> SELECTED EXTRACT
There was a pregame tribute at the new Yankee Stadium on Sunday night featuring Rachel Robinson, Jackie's wife, and Sharon before the Angels played New York. Yankees stars Derek Jeter and Robinson Cano — who is named for the baseball pioneer — hugged the Robinsons as they gathered with three Tuskegee Airmen behind home plate.
Yankees center fielder Curtis Granderson wore customized spikes with the Jackie Robinson Day logo on the back and No. 42 on the tongue. The shoes will be auctioned off later, with proceeds going to the Jackie Robinson Foundation.
On a shelf in his locker, Granderson had a small figurine of Robinson sliding feet-first in his Brooklyn uniform. He pointed out that Robinson's success provided opportunities for so many in baseball, not only blacks.
"It opened up doors for everybody. I think that's the one thing he would be proud of," Granderson said. "You just look at the diversity, all of which started with Jackie Robinson 65 years ago."
Granderson's teammate, Mariano Rivera, is the only active player still wearing No. 42. The number was retired by MLB 15 years ago on the 50th anniversary of Robinson's debut.
"I think it's a great thing for baseball. I think it's a great thing for life in general, continuing to promote his legacy," Granderson said. "I don't think it's been forgotten, by the number of kids that are coming up to me saying, 'Hey, my first book report was on Jackie Robinson.' These are 6, 7, 8, 9-year-olds that are doing it."
Hawkins noted the dwindling percentage of black players in the big leaguers. There were only 8.5 percent on opening day in 2011 — there were twice as many in 1990 when the Richard Lapchick's Institute for Diversity and Ethics in Sports at the University of Central Florida started tracking the number.
Hawkins thanked his granddad for always steering him toward baseball instead of basketball and encouraged parents to do the same. He also said colleges could help by offering four-year baseball scholarships.
"Play the game," Hawkins said.
Asked whether he thought MLB would ever again achieve a high population of black players, he said: "Anything's possible."
Jackson recalled his days in the minor leagues, where he was not allowed to stay in the same hotels or eat in the same restaurants as his teammates. He said he sometimes spent the night on the couch at the apartments of Rollie Fingers, Joe Rudi, Dave Duncan and others.
"It was a very embarrassing time in your life," he said.
Jackson paused to "to remember what it was like, what I went through" and reflected on the likes of Roy Campanella and Don Newcombe, black players who followed Robinson to the Dodgers.
"He represented all of us," Jackson said. "I really feel he represented black and white."

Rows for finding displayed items
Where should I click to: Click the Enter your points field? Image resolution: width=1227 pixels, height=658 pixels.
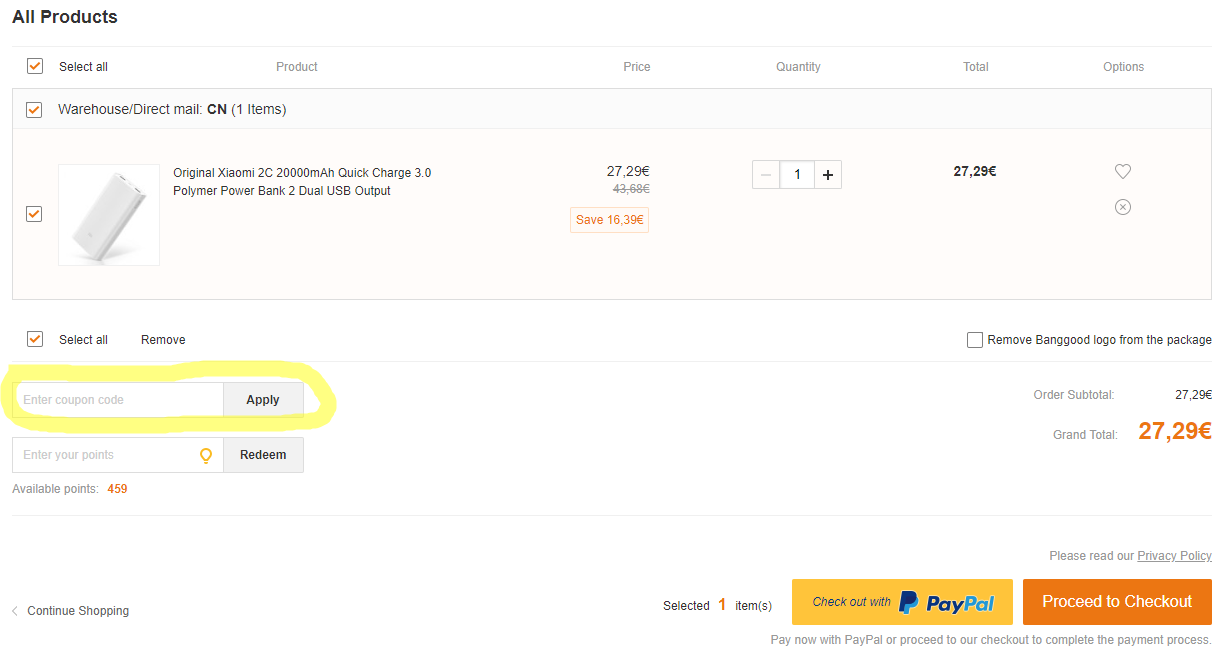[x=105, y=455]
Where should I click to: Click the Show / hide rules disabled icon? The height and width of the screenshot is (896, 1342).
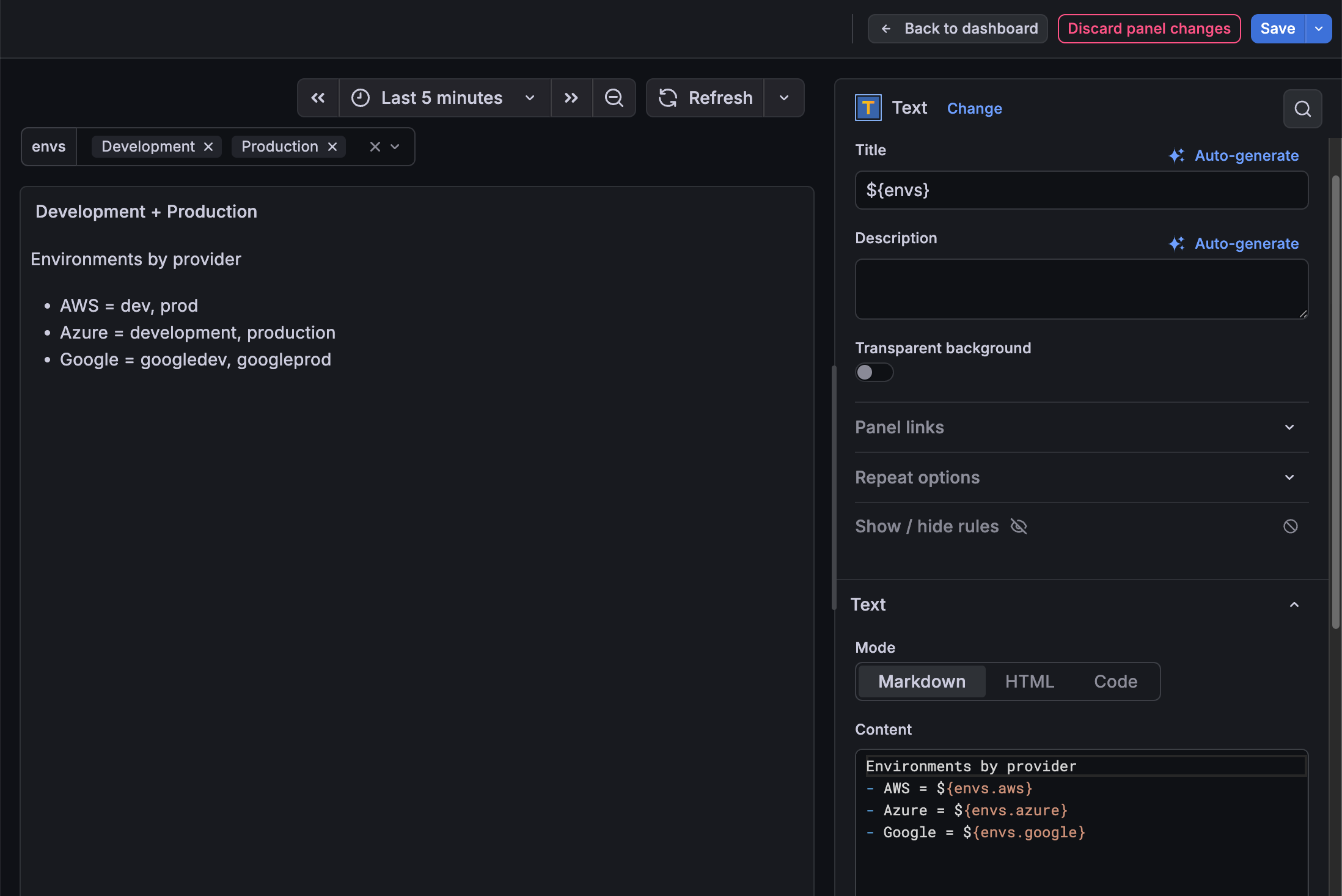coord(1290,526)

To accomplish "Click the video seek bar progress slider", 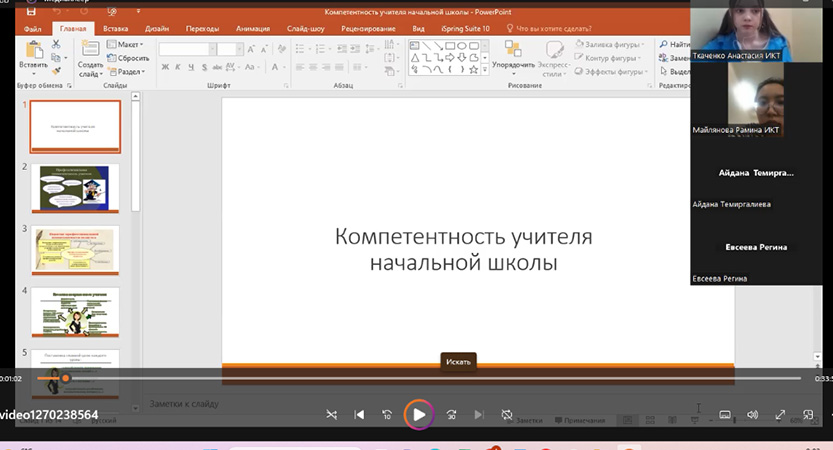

> SET TASK 1
Copy the rows word for word, from the line containing "Where should I click to: Click the Show" through the last of the rows, and leave the pictures out.
> SET TASK 2
Carry on the article about the Jackie Robinson Day tributes from where it stops.

> TASK RESULT 1
Where should I click to: Click the Show / hide rules disabled icon? The height and width of the screenshot is (896, 1342).
coord(1290,526)

To accomplish "Click the video seek bar progress slider", 

> TASK RESULT 2
Newcombe and former Los Angeles star Tommy Davis threw out ceremonial first pitches at Dodger Stadium before the game against San Diego.
Hall of Fame Dodgers announcer Vin Scully, who had missed five games because of a bad cold, returned to the broadcast booth. Scully, now 84, called Brooklyn games for more than seven years when Robinson played.
"All I want to do is think about the game and Jackie and how grateful I am to be back," Scully said.
Tweeted current Dodgers star Matt Kemp: "Thank u Jackie Robinson!!!"
In Boston, former Robinson teammate Ralph Branca threw out the ceremonial ball before Tampa Bay played Boston. The 86-year-old Branca tossed the pitch on one bounce from the front edge of the mound to his son-in-law, Red Sox manager Bobby Valentine.
Branca remembered being at Ebbets Field a day before Robinson's debut.
"I was in the locker room when Jackie walked in. I walked over, shook his hand, 'Welcome aboard,'" Branca said.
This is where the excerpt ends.